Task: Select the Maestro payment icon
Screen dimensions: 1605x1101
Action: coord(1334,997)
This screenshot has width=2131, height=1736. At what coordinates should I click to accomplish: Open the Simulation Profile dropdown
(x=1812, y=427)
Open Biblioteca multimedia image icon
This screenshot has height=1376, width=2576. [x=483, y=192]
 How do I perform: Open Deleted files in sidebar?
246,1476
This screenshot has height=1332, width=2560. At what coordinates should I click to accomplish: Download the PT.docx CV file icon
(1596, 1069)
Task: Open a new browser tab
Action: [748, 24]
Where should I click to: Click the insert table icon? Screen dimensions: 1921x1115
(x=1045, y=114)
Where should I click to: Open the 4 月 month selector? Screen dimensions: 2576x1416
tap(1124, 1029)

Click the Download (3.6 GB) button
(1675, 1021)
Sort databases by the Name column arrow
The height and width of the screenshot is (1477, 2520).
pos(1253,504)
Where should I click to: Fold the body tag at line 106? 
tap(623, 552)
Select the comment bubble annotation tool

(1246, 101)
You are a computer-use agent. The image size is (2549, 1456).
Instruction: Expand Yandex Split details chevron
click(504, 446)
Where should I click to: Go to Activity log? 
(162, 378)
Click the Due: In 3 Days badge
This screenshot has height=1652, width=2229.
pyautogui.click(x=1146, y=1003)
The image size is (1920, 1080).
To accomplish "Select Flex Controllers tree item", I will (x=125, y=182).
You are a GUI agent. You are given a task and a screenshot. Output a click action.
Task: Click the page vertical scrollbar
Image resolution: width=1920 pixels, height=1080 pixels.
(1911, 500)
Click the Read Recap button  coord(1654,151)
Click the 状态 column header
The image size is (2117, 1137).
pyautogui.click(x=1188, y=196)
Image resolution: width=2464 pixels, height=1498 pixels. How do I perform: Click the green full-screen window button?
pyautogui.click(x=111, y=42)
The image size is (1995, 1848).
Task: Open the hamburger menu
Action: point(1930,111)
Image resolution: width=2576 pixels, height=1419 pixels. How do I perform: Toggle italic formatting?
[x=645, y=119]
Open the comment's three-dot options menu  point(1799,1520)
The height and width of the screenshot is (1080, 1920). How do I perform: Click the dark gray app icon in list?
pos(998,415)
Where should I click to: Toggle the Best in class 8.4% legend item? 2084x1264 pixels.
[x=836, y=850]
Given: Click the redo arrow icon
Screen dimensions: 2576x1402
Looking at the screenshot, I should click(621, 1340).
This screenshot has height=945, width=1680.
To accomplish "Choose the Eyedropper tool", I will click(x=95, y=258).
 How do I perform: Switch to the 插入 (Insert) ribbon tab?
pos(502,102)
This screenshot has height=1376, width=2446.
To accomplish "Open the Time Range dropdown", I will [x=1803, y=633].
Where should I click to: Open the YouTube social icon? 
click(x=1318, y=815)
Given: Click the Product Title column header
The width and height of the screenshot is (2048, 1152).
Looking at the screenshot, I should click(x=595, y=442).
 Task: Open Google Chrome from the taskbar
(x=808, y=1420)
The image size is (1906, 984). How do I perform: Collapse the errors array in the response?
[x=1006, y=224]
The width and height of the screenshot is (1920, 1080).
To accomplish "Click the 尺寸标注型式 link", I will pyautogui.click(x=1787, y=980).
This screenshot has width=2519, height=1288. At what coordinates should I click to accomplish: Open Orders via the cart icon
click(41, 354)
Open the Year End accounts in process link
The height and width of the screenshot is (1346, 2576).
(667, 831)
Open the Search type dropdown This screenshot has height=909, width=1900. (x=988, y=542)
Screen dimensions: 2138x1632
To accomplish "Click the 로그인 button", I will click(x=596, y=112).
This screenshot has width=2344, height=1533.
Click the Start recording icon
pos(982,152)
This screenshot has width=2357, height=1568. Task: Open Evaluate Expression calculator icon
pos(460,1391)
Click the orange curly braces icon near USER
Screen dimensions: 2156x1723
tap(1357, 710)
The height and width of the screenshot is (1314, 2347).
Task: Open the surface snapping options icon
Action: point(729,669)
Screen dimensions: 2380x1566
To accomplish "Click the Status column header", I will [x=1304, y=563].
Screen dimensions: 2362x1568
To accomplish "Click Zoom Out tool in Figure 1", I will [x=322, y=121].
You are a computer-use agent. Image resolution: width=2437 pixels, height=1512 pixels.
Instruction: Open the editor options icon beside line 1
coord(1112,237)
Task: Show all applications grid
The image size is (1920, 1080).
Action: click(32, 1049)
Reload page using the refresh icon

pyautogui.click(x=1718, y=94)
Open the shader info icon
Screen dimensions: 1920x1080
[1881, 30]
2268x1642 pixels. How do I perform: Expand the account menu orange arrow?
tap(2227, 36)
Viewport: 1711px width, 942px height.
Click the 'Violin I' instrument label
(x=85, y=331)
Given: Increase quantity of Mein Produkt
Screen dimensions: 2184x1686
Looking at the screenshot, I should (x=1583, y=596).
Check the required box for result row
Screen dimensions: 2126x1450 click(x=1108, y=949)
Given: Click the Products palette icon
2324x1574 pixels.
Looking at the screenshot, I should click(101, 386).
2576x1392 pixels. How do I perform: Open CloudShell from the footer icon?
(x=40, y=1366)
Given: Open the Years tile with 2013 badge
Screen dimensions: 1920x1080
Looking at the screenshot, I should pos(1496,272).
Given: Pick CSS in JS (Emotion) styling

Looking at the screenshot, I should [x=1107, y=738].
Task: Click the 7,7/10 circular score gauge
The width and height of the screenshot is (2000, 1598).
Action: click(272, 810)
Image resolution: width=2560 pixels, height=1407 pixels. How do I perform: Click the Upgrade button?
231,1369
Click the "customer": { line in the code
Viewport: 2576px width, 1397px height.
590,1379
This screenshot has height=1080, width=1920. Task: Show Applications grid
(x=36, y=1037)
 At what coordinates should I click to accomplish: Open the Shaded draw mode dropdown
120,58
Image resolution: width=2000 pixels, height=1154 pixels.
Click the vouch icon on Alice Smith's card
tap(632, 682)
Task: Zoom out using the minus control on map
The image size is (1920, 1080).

——

▶ INSTRUCTIONS FOR THE TASK: Generate a verbatim printout of all the entries.

▶ SOLUTION:
Task: Select the Maestro payment icon
Screen dimensions: 1605x1101
Action: coord(1334,997)
This screenshot has width=2131, height=1736. At what coordinates should I click to accomplish: Open the Simulation Profile dropdown
(x=1812, y=427)
Open Biblioteca multimedia image icon
This screenshot has height=1376, width=2576. [x=483, y=192]
 How do I perform: Open Deleted files in sidebar?
246,1476
This screenshot has height=1332, width=2560. At what coordinates should I click to accomplish: Download the PT.docx CV file icon
(1596, 1069)
Task: Open a new browser tab
Action: [748, 24]
Where should I click to: Click the insert table icon? Screen dimensions: 1921x1115
(x=1045, y=114)
Where should I click to: Open the 4 月 month selector? Screen dimensions: 2576x1416
tap(1124, 1029)

Click the Download (3.6 GB) button
(1675, 1021)
Sort databases by the Name column arrow
The height and width of the screenshot is (1477, 2520).
pos(1253,504)
Where should I click to: Fold the body tag at line 106? 
tap(623, 552)
Select the comment bubble annotation tool

(1246, 101)
You are a computer-use agent. The image size is (2549, 1456).
Instruction: Expand Yandex Split details chevron
click(504, 446)
Where should I click to: Go to Activity log? 
(162, 378)
Click the Due: In 3 Days badge
This screenshot has height=1652, width=2229.
pyautogui.click(x=1146, y=1003)
The image size is (1920, 1080).
To accomplish "Select Flex Controllers tree item", I will (x=125, y=182).
You are a GUI agent. You are given a task and a screenshot. Output a click action.
Task: Click the page vertical scrollbar
Image resolution: width=1920 pixels, height=1080 pixels.
(1911, 500)
Click the Read Recap button  coord(1654,151)
Click the 状态 column header
The image size is (2117, 1137).
pyautogui.click(x=1188, y=196)
Image resolution: width=2464 pixels, height=1498 pixels. How do I perform: Click the green full-screen window button?
pyautogui.click(x=111, y=42)
The image size is (1995, 1848).
Task: Open the hamburger menu
Action: point(1930,111)
Image resolution: width=2576 pixels, height=1419 pixels. How do I perform: Toggle italic formatting?
[x=645, y=119]
Open the comment's three-dot options menu  point(1799,1520)
The height and width of the screenshot is (1080, 1920). How do I perform: Click the dark gray app icon in list?
pos(998,415)
Where should I click to: Toggle the Best in class 8.4% legend item? 2084x1264 pixels.
[x=836, y=850]
Given: Click the redo arrow icon
Screen dimensions: 2576x1402
Looking at the screenshot, I should click(621, 1340).
This screenshot has height=945, width=1680.
To accomplish "Choose the Eyedropper tool", I will click(x=95, y=258).
 How do I perform: Switch to the 插入 (Insert) ribbon tab?
pos(502,102)
This screenshot has height=1376, width=2446.
To accomplish "Open the Time Range dropdown", I will [x=1803, y=633].
Where should I click to: Open the YouTube social icon? 
click(x=1318, y=815)
Given: Click the Product Title column header
The width and height of the screenshot is (2048, 1152).
Looking at the screenshot, I should click(x=595, y=442).
 Task: Open Google Chrome from the taskbar
(x=808, y=1420)
The image size is (1906, 984). How do I perform: Collapse the errors array in the response?
[x=1006, y=224]
The width and height of the screenshot is (1920, 1080).
To accomplish "Click the 尺寸标注型式 link", I will pyautogui.click(x=1787, y=980).
This screenshot has width=2519, height=1288. At what coordinates should I click to accomplish: Open Orders via the cart icon
click(41, 354)
Open the Year End accounts in process link
The height and width of the screenshot is (1346, 2576).
(667, 831)
Open the Search type dropdown This screenshot has height=909, width=1900. (x=988, y=542)
Screen dimensions: 2138x1632
To accomplish "Click the 로그인 button", I will click(x=596, y=112).
This screenshot has width=2344, height=1533.
Click the Start recording icon
pos(982,152)
This screenshot has width=2357, height=1568. Task: Open Evaluate Expression calculator icon
pos(460,1391)
Click the orange curly braces icon near USER
Screen dimensions: 2156x1723
tap(1357, 710)
The height and width of the screenshot is (1314, 2347).
Task: Open the surface snapping options icon
Action: point(729,669)
Screen dimensions: 2380x1566
To accomplish "Click the Status column header", I will [x=1304, y=563].
Screen dimensions: 2362x1568
To accomplish "Click Zoom Out tool in Figure 1", I will [x=322, y=121].
You are a computer-use agent. Image resolution: width=2437 pixels, height=1512 pixels.
Instruction: Open the editor options icon beside line 1
coord(1112,237)
Task: Show all applications grid
The image size is (1920, 1080).
Action: click(32, 1049)
Reload page using the refresh icon

pyautogui.click(x=1718, y=94)
Open the shader info icon
Screen dimensions: 1920x1080
[1881, 30]
2268x1642 pixels. How do I perform: Expand the account menu orange arrow?
tap(2227, 36)
Viewport: 1711px width, 942px height.
Click the 'Violin I' instrument label
(x=85, y=331)
Given: Increase quantity of Mein Produkt
Screen dimensions: 2184x1686
Looking at the screenshot, I should (x=1583, y=596).
Check the required box for result row
Screen dimensions: 2126x1450 click(x=1108, y=949)
Given: Click the Products palette icon
2324x1574 pixels.
Looking at the screenshot, I should click(101, 386).
2576x1392 pixels. How do I perform: Open CloudShell from the footer icon?
(x=40, y=1366)
Given: Open the Years tile with 2013 badge
Screen dimensions: 1920x1080
Looking at the screenshot, I should pos(1496,272).
Given: Pick CSS in JS (Emotion) styling

Looking at the screenshot, I should [x=1107, y=738].
Task: Click the 7,7/10 circular score gauge
The width and height of the screenshot is (2000, 1598).
Action: click(272, 810)
Image resolution: width=2560 pixels, height=1407 pixels. How do I perform: Click the Upgrade button?
231,1369
Click the "customer": { line in the code
Viewport: 2576px width, 1397px height.
590,1379
This screenshot has height=1080, width=1920. Task: Show Applications grid
(x=36, y=1037)
 At what coordinates should I click to accomplish: Open the Shaded draw mode dropdown
120,58
Image resolution: width=2000 pixels, height=1154 pixels.
Click the vouch icon on Alice Smith's card
tap(632, 682)
Task: Zoom out using the minus control on map
The image size is (1920, 1080).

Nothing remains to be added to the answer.